● Article
Derrière Broken Back, Jérôme, musicien breton

Par Julie Baret le 21/11/2016
Broken Back Jérôme Fagnet

Vendredi sortait le tout premier album éponyme de Broken Back, alias Jérôme Fagnet, auteur-compositeur originaire de Saint-Malo.

Qui n'a jamais entendu "Halcyon Birds", "Young Souls" ou "Happiness Man on Earth" ? Derrière cette électro-folk entraînante et lumineuse ne se cache pas un éternel duo anglo saxon, mais bien un jeune artiste français qui s'est fait connaître grâce aux plateformes de musique en ligne.
Jérôme Fagnet gère déjà plusieurs start-up quand il se déplace une vertèbre en 2012 et se voit donc contraint de lever le pied. De cette convalescence forcée, il décide de faire mauvaise fortune bon coeur : il sort sa vieille guitare nylon du placard et maquette ses premières démos dans sa chambre. Très vite, une fan-base se constitue puis s'agrandit autour des compositions du Malouin. Repéré par les influents du milieu, Jérôme collabore avec des Djs de renom, tels que Synapson, Klingande, Kygo ou encore Thomas Jack.
Premier EP sorti il y a un an et demi, il sillonne depuis les routes de France et d'Europe avec son inséparable instrument pour rencontrer son public aux côtés de Sam, son batteur, et d'Akemi, musicienne multi-talent. Nous l'avons rencontré avant son départ pour le froid nordique de la mer Baltique.
Broken Back Jérôme Fagnet
 
Bonjour Jérôme ! Alors dis nous, c'est qui le Jérôme derrière Broken Back ?

● Consigne
Répondez à ces questions à partir de l'article sur Broken Back :
(a) De quelle ville Jérôme Fagnet est-il originaire ?
(b) En quelle année s'est-il déplacé une vertèbre ?
(c) Comment s'appellent les deux musiciens qui l'accompagnent sur les routes ?
Les enregistrements proviennent d'une autre source que l'article.

● Enregistrements

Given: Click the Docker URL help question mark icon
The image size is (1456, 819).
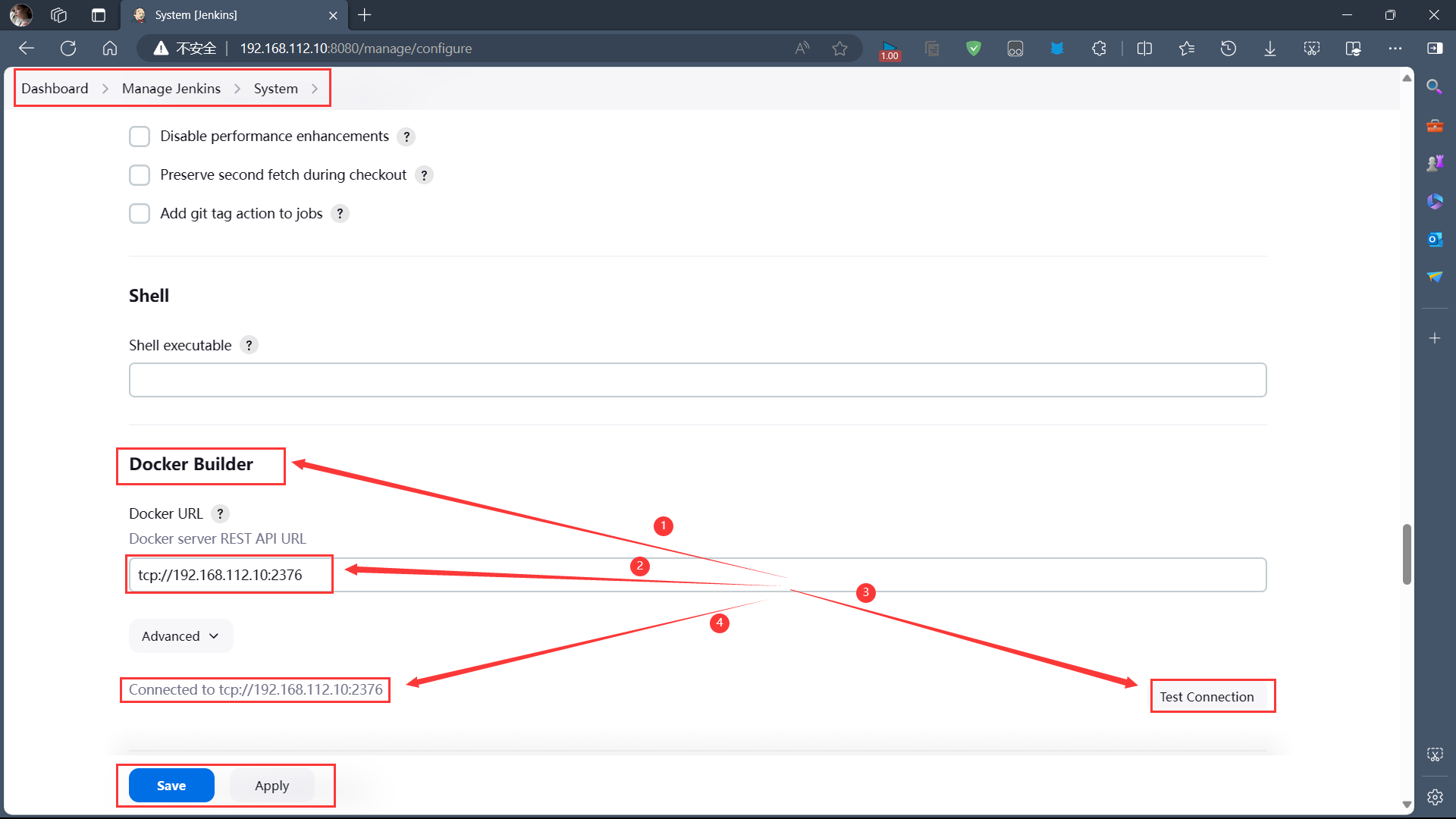Looking at the screenshot, I should (220, 513).
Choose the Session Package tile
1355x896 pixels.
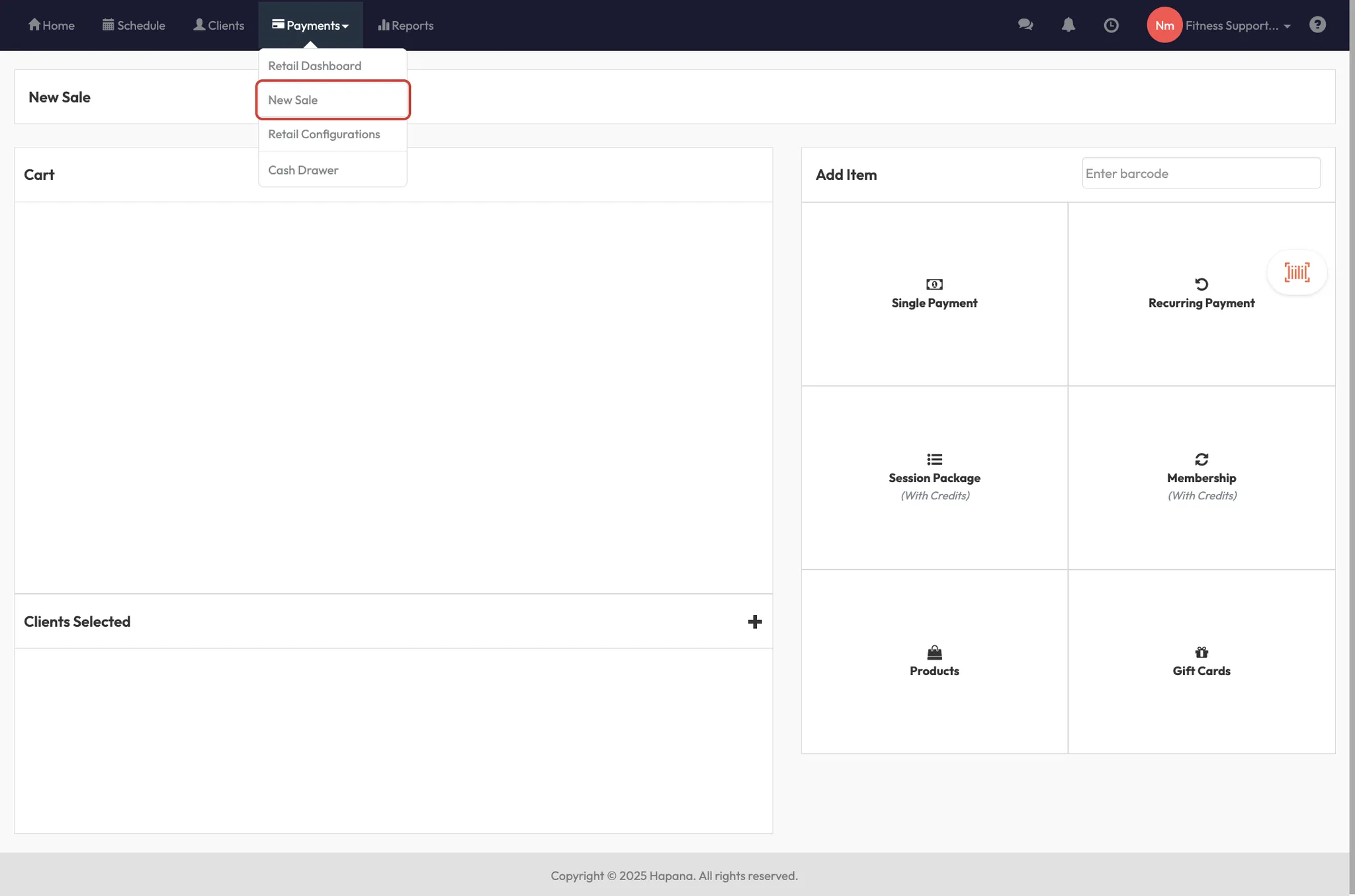pyautogui.click(x=934, y=477)
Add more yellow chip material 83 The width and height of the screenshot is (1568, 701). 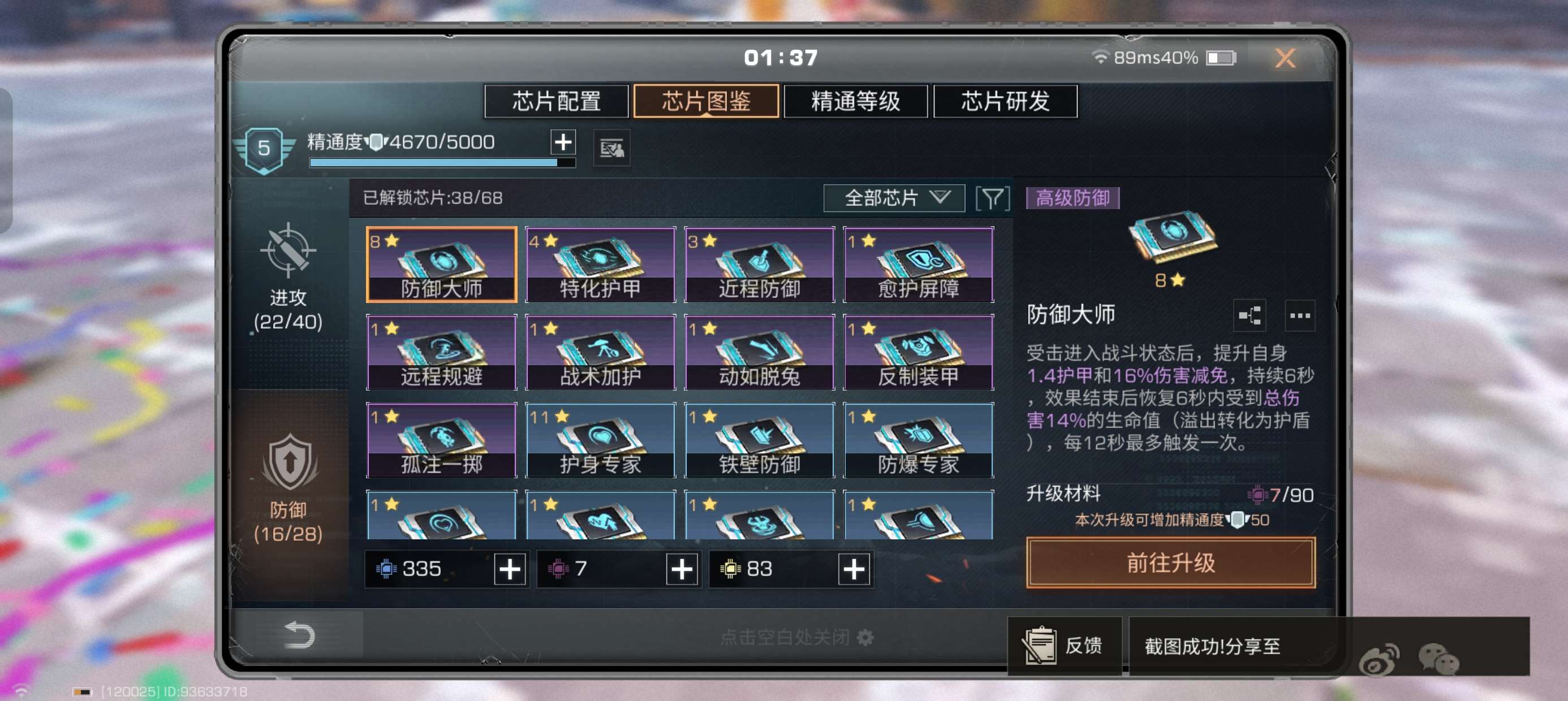(x=854, y=570)
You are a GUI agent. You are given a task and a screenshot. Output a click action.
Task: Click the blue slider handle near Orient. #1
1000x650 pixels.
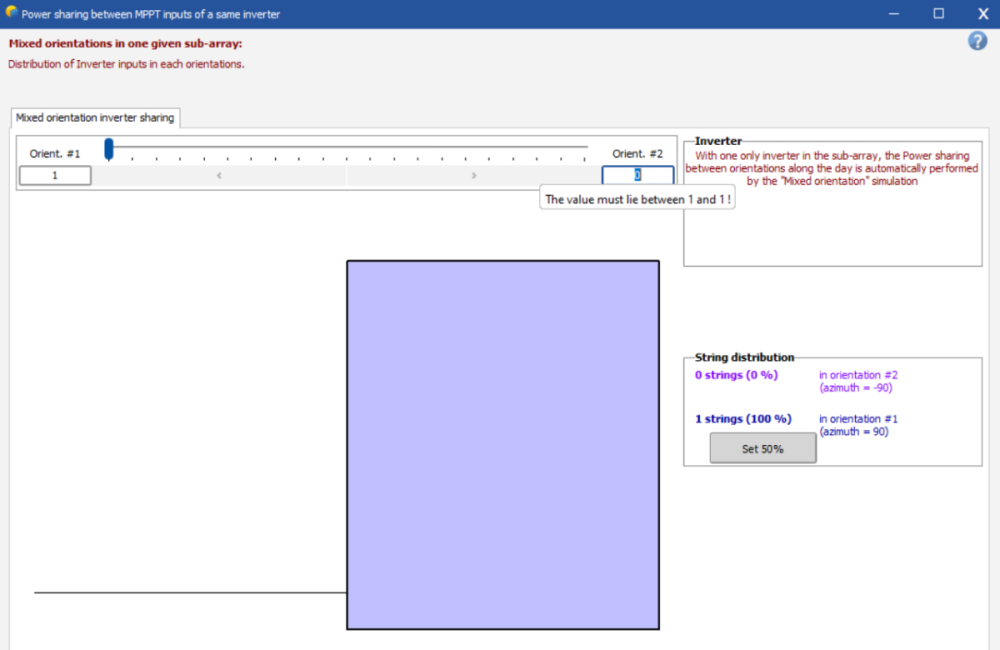pyautogui.click(x=109, y=150)
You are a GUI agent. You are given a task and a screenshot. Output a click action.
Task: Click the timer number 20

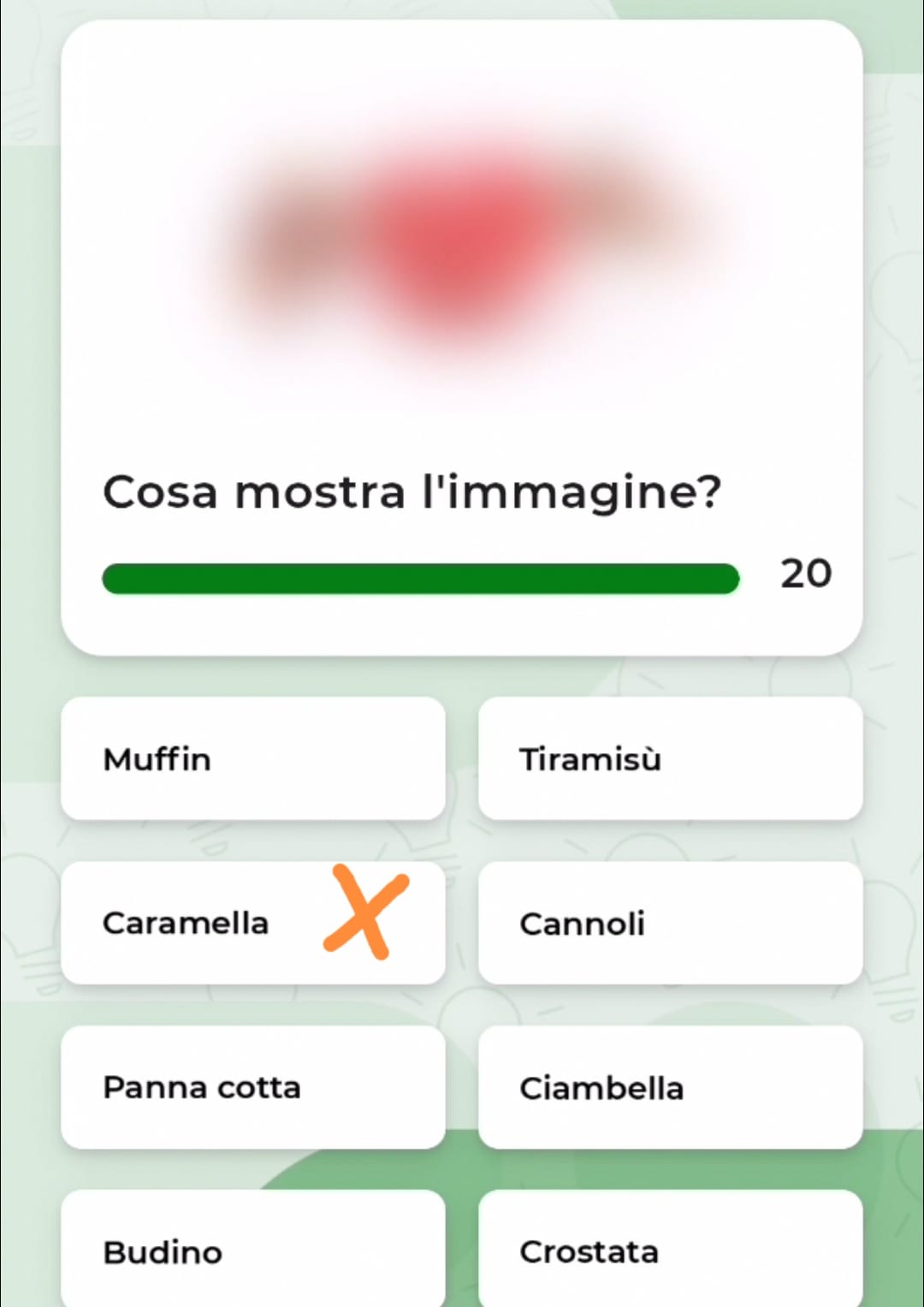click(805, 573)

● Réponse
(a) Saint-Malo.
(b) En 2012.
(c) Sam, son batteur, et Akemi, musicienne multi-talent.